Saved data entries
□ □ □ □ □ □ □
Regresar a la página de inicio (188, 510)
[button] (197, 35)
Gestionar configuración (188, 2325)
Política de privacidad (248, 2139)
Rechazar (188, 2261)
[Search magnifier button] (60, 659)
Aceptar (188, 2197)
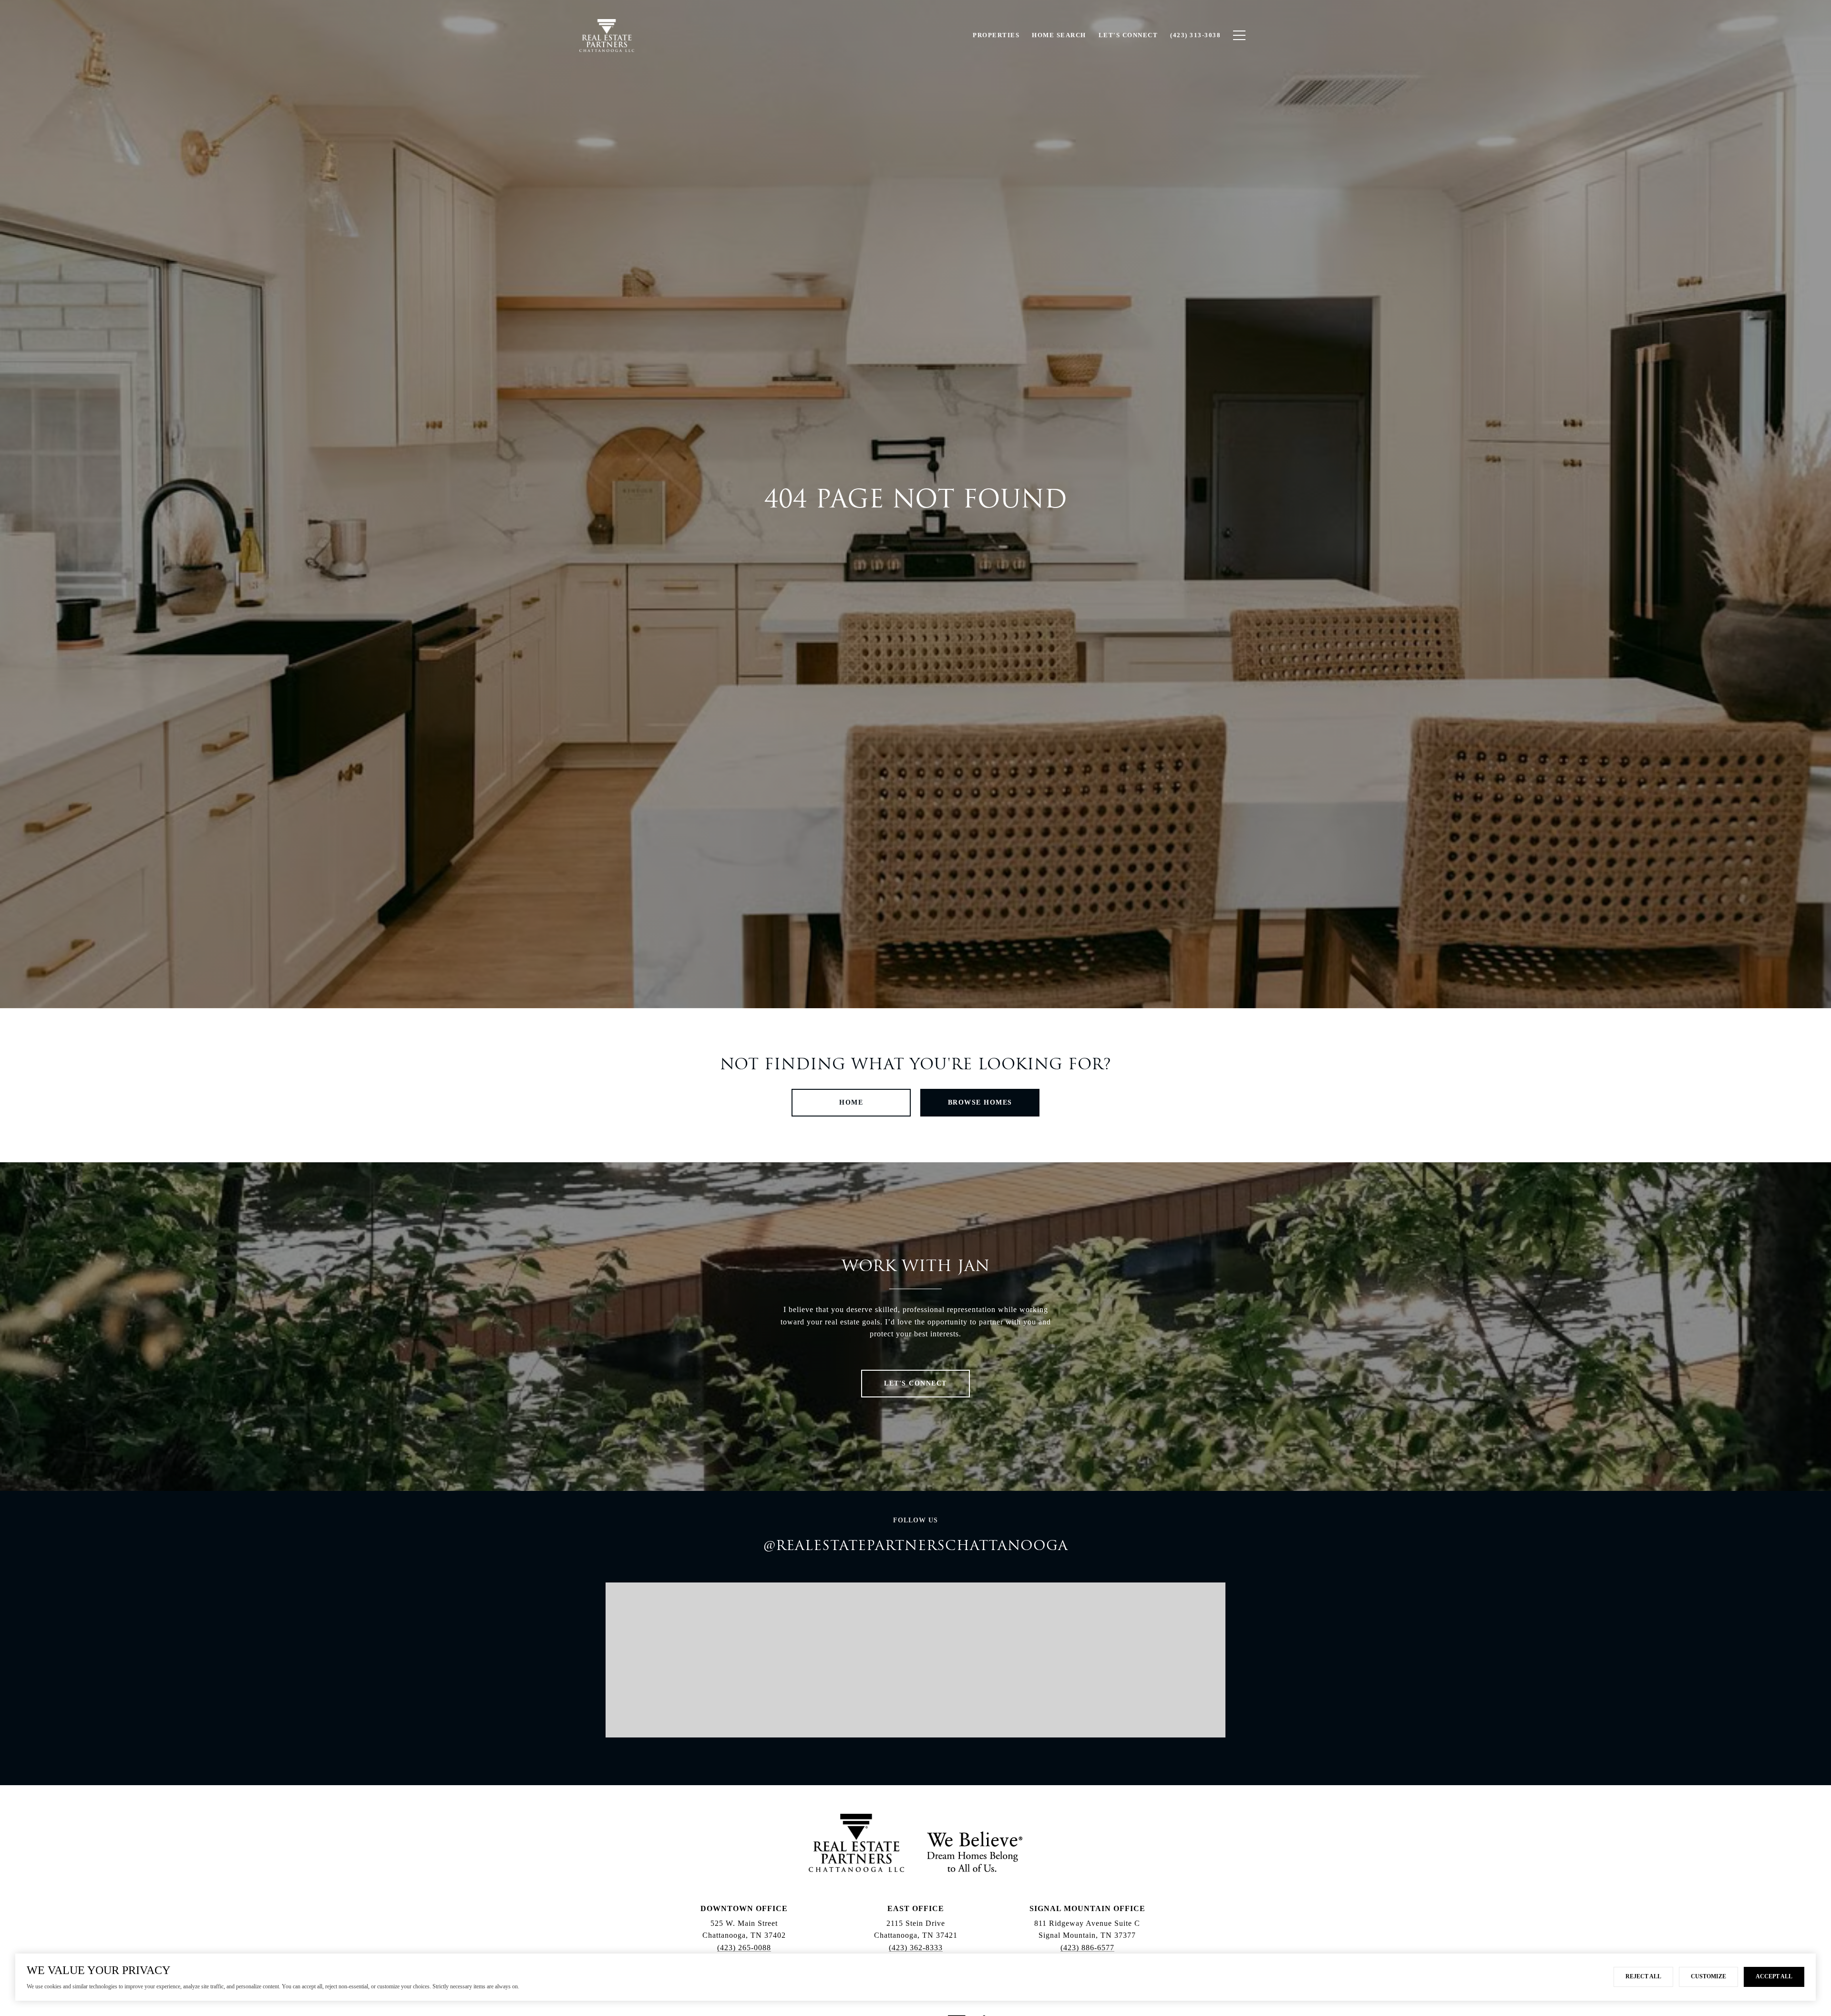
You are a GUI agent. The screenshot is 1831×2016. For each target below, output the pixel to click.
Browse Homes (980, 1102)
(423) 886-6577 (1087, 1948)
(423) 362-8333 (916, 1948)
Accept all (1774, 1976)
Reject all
□ □ □ □ □ □ □
EXERCISE GOAL: Omit the pictures. Repeat the rest of the data exactly.

TASK RESULT:
Regresar a la página de inicio (188, 510)
[button] (197, 35)
Gestionar configuración (188, 2325)
Política de privacidad (248, 2139)
Rechazar (188, 2261)
[Search magnifier button] (60, 659)
Aceptar (188, 2197)
You are a GUI agent. The screenshot is 1831×2016. For each target below, output the pixel to click.
Browse Homes (980, 1102)
(423) 886-6577 (1087, 1948)
(423) 362-8333 (916, 1948)
Accept all (1774, 1976)
Reject all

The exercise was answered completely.